### [Dataset extract]
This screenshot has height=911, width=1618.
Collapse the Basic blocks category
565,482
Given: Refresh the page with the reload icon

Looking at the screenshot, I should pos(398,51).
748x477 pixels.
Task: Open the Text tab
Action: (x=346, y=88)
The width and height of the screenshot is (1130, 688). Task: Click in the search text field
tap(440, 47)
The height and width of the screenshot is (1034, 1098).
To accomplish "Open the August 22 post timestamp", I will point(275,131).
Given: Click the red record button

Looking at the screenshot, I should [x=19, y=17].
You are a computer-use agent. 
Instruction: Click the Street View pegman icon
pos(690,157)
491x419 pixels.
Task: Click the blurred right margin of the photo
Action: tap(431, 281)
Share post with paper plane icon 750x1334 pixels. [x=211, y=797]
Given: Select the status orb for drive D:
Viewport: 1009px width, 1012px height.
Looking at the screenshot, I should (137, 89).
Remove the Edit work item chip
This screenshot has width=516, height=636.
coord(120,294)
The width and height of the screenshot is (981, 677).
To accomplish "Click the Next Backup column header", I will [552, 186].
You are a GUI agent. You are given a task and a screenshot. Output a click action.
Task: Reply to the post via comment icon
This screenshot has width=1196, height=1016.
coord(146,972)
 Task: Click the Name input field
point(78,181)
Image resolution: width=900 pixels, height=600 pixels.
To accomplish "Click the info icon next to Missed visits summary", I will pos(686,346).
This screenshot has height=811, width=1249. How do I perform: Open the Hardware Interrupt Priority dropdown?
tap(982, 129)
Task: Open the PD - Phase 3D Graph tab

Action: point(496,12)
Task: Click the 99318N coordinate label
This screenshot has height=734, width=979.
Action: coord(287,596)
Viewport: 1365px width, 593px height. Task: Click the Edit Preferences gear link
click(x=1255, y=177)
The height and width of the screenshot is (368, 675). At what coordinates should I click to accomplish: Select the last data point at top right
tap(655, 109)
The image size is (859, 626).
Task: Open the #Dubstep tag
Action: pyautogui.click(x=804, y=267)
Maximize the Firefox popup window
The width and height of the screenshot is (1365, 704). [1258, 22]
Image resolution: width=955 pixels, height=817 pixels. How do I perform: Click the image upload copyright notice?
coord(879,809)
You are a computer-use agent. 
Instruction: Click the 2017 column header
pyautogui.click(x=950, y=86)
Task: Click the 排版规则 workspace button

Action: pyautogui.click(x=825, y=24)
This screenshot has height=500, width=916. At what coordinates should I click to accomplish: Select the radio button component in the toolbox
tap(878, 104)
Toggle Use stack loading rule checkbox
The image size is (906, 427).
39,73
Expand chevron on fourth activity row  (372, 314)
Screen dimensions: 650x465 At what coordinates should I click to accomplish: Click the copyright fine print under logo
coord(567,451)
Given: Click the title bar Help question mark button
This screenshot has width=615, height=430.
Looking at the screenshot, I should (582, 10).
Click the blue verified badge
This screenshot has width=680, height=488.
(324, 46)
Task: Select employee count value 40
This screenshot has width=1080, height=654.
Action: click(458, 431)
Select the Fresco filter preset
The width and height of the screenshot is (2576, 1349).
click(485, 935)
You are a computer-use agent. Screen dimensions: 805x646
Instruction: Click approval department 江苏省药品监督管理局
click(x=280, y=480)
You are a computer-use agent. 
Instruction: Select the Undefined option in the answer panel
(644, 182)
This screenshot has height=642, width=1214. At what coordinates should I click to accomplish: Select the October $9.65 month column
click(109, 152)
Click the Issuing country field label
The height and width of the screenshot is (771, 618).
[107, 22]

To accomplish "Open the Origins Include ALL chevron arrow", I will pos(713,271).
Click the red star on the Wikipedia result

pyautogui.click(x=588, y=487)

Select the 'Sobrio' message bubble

### [Work task]
Write out the whole listing above, keeping each line exactly as it is.

### [The answer]
This screenshot has height=911, width=1618.
Collapse the Basic blocks category
565,482
Given: Refresh the page with the reload icon

Looking at the screenshot, I should pos(398,51).
748x477 pixels.
Task: Open the Text tab
Action: (x=346, y=88)
The width and height of the screenshot is (1130, 688). Task: Click in the search text field
tap(440, 47)
The height and width of the screenshot is (1034, 1098).
To accomplish "Open the August 22 post timestamp", I will point(275,131).
Given: Click the red record button

Looking at the screenshot, I should [x=19, y=17].
You are a computer-use agent. 
Instruction: Click the Street View pegman icon
pos(690,157)
491x419 pixels.
Task: Click the blurred right margin of the photo
Action: tap(431, 281)
Share post with paper plane icon 750x1334 pixels. [x=211, y=797]
Given: Select the status orb for drive D:
Viewport: 1009px width, 1012px height.
Looking at the screenshot, I should (137, 89).
Remove the Edit work item chip
This screenshot has width=516, height=636.
coord(120,294)
The width and height of the screenshot is (981, 677).
To accomplish "Click the Next Backup column header", I will [552, 186].
You are a GUI agent. You are given a task and a screenshot. Output a click action.
Task: Reply to the post via comment icon
This screenshot has width=1196, height=1016.
coord(146,972)
 Task: Click the Name input field
point(78,181)
Image resolution: width=900 pixels, height=600 pixels.
To accomplish "Click the info icon next to Missed visits summary", I will pos(686,346).
This screenshot has height=811, width=1249. How do I perform: Open the Hardware Interrupt Priority dropdown?
tap(982, 129)
Task: Open the PD - Phase 3D Graph tab

Action: point(496,12)
Task: Click the 99318N coordinate label
This screenshot has height=734, width=979.
Action: coord(287,596)
Viewport: 1365px width, 593px height. Task: Click the Edit Preferences gear link
click(x=1255, y=177)
The height and width of the screenshot is (368, 675). At what coordinates should I click to accomplish: Select the last data point at top right
tap(655, 109)
The image size is (859, 626).
Task: Open the #Dubstep tag
Action: pyautogui.click(x=804, y=267)
Maximize the Firefox popup window
The width and height of the screenshot is (1365, 704). [1258, 22]
Image resolution: width=955 pixels, height=817 pixels. How do I perform: Click the image upload copyright notice?
coord(879,809)
You are a computer-use agent. 
Instruction: Click the 2017 column header
pyautogui.click(x=950, y=86)
Task: Click the 排版规则 workspace button

Action: pyautogui.click(x=825, y=24)
This screenshot has height=500, width=916. At what coordinates should I click to accomplish: Select the radio button component in the toolbox
tap(878, 104)
Toggle Use stack loading rule checkbox
The image size is (906, 427).
39,73
Expand chevron on fourth activity row  (372, 314)
Screen dimensions: 650x465 At what coordinates should I click to accomplish: Click the copyright fine print under logo
coord(567,451)
Given: Click the title bar Help question mark button
This screenshot has width=615, height=430.
Looking at the screenshot, I should (582, 10).
Click the blue verified badge
This screenshot has width=680, height=488.
(324, 46)
Task: Select employee count value 40
This screenshot has width=1080, height=654.
Action: click(458, 431)
Select the Fresco filter preset
The width and height of the screenshot is (2576, 1349).
click(485, 935)
You are a computer-use agent. Screen dimensions: 805x646
Instruction: Click approval department 江苏省药品监督管理局
click(x=280, y=480)
You are a computer-use agent. 
Instruction: Select the Undefined option in the answer panel
(644, 182)
This screenshot has height=642, width=1214. At what coordinates should I click to accomplish: Select the October $9.65 month column
click(109, 152)
Click the Issuing country field label
The height and width of the screenshot is (771, 618).
[107, 22]

To accomplish "Open the Origins Include ALL chevron arrow", I will pos(713,271).
Click the red star on the Wikipedia result

pyautogui.click(x=588, y=487)

Select the 'Sobrio' message bubble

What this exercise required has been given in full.